Note: before 2.6.35, oom_kill.c track amount of process virtual address space.
then changing get_arg_page() is enough. but on 2.6.36 or later, oom_kill.c track
amount of process rss. then we can't ignore swap in/out event. and changing
get_arg_page() is not enough. Or, Do you propse new OOM account 
mm->rss + nascent_mm->total_vm? this can be easily. but tricky more.

So, I think this is one of trade-off issue. If you have better patch rather
than me, I'm glad to accept your one and join to review it. However myself 
don't plan to take this approach.


Thanks.



--

From: Oleg Nesterov
Date: Tuesday, November 23, 2010 - 7:34 am

Stupid question.

Can't we just account these allocations in the old -mm temporary?

IOW. Please look at the "patch" below. It is of course incomplete
and wrong (to the point inc_mm_counter() is not safe without
SPLIT_RSS_COUNTING), and copy_strings/flush_old_exec are not the
best places to play with mm-counters, just to explain what I mean.

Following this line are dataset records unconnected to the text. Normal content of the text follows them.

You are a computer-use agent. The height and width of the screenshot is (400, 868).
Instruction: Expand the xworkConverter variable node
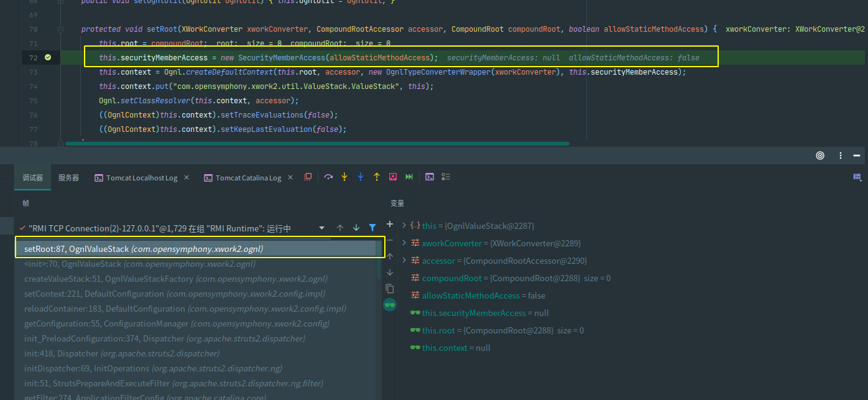[x=405, y=243]
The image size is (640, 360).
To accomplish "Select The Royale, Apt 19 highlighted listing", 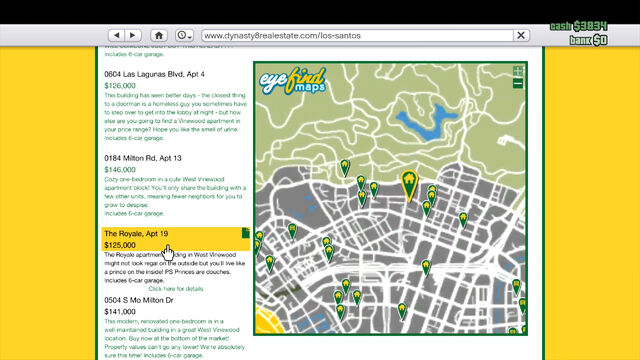I will tap(176, 239).
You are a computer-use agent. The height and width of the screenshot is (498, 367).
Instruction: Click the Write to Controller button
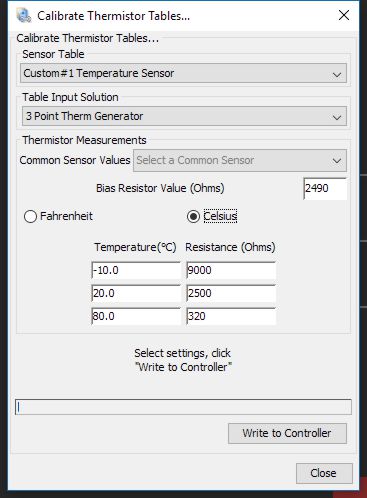[287, 433]
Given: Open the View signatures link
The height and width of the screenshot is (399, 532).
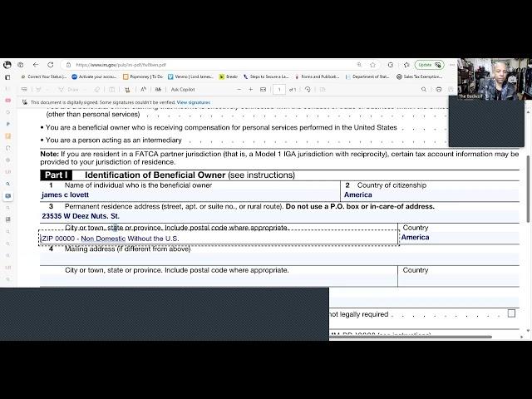Looking at the screenshot, I should (194, 102).
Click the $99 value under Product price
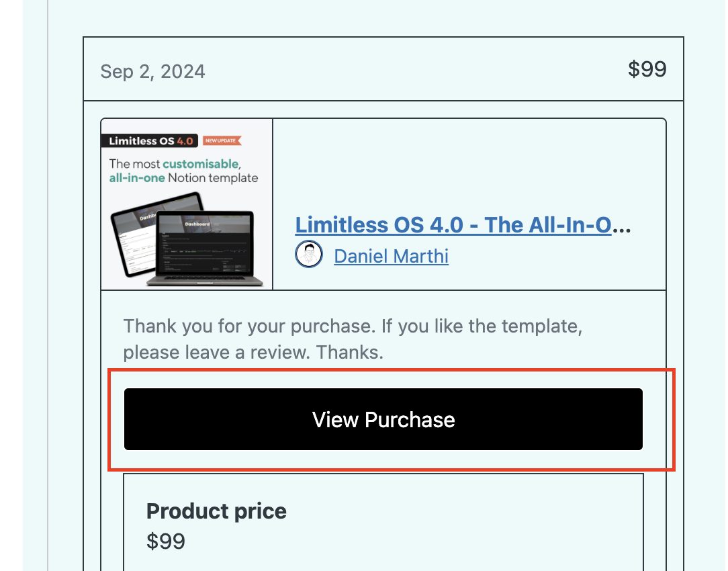Screen dimensions: 728x571 pos(166,541)
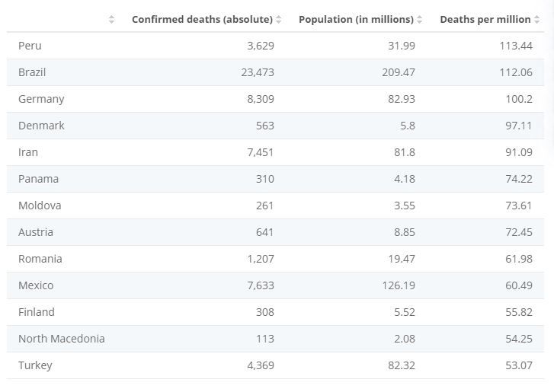
Task: Click the sort arrows in the country column header
Action: point(112,20)
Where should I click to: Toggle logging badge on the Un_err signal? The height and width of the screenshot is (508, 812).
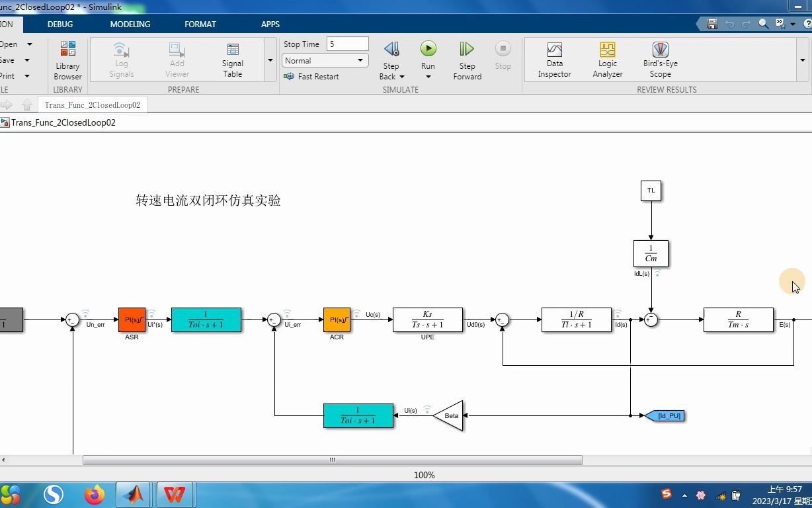pyautogui.click(x=85, y=314)
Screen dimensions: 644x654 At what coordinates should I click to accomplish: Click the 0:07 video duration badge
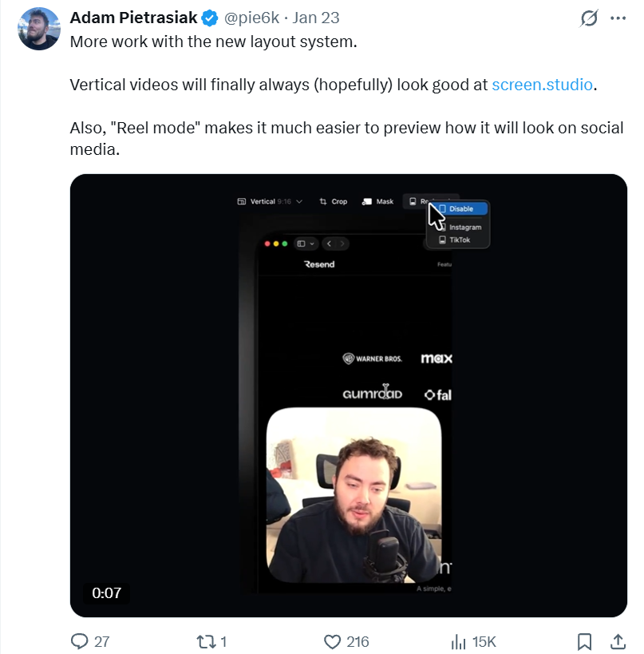pos(106,593)
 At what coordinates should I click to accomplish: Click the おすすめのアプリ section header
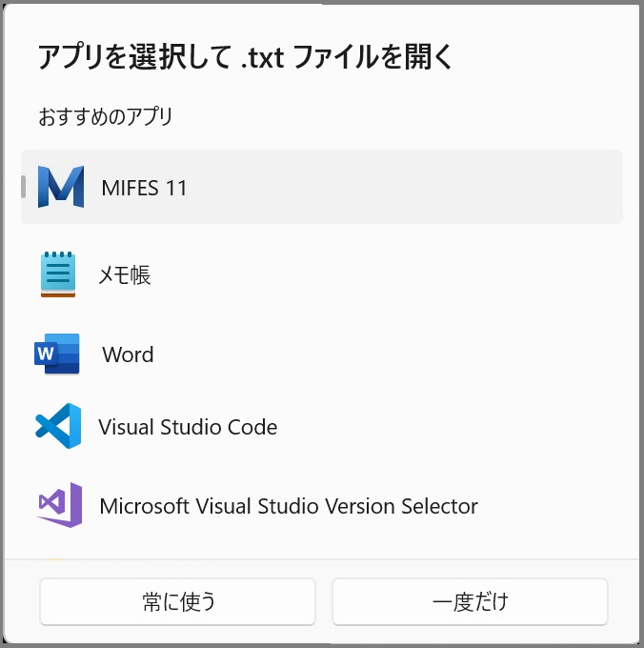[106, 116]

It is very simple. copy_strings() increments MM_ANONPAGES every
time we add a new page into bprm->vma. This makes this memory
visible to select_bad_process().

When exec changes ->mm (or if it fails), we change MM_ANONPAGES
counter back.

Most probably I missed something, but what do you think?

Oleg.

--- x/include/linux/binfmts.h
+++ x/include/linux/binfmts.h
@@ -29,6 +29,7 @@ struct linux_binprm{
 	char buf[BINPRM_BUF_SIZE];
 #ifdef CONFIG_MMU
 	struct vm_area_struct *vma;
+	unsigned long mm_anonpages;
 #else
 # define MAX_ARG_PAGES	32
 	struct page *page[MAX_ARG_PAGES];
--- x/fs/exec.c
+++ x/fs/exec.c
@@ -457,6 +457,9 @@ static int copy_strings(int argc, const 
 					goto out;
 				}
 
+				bmrp->mm_anonpages--;
+				inc_mm_counter(current->mm, MM_ANONPAGES);
+
 				if (kmapped_page) {
 					flush_kernel_dcache_page(kmapped_page);
 					kunmap(kmapped_page);
@@ -1003,6 +1006,7 @@ int flush_old_exec(struct linux_binprm *
 	/*
 	 * Release all of the old mmap stuff
 	 */
+	add_mm_counter(current->mm, bprm->mm_anonpages);
 	retval = exec_mmap(bprm->mm);
 	if (retval)
 		goto out;
@@ -1426,8 +1430,10 @@ int do_execve(const char * filename,
 	return retval;
 
 out:
-	if (bprm->mm)
-		mmput (bprm->mm);
+	if (bprm->mm) {
+		add_mm_counter(current->mm, bprm->mm_anonpages);
+		mmput(bprm->mm);
+	}
 
 out_file:
 	if (bprm->file) {

--

From: KOSAKI Motohiro
Date: Tuesday, November 23, 2010 - 5:24 pm

Because, If the pages of argv is swapping out when processing execve,
This accouing doesn't work.

Of cource, changing swapping-out logic is one of way. But I did hope
no VM core logic change. taking implict mlocking argv area during execve
is also one of option. But I did think implicit mlocking is more risky.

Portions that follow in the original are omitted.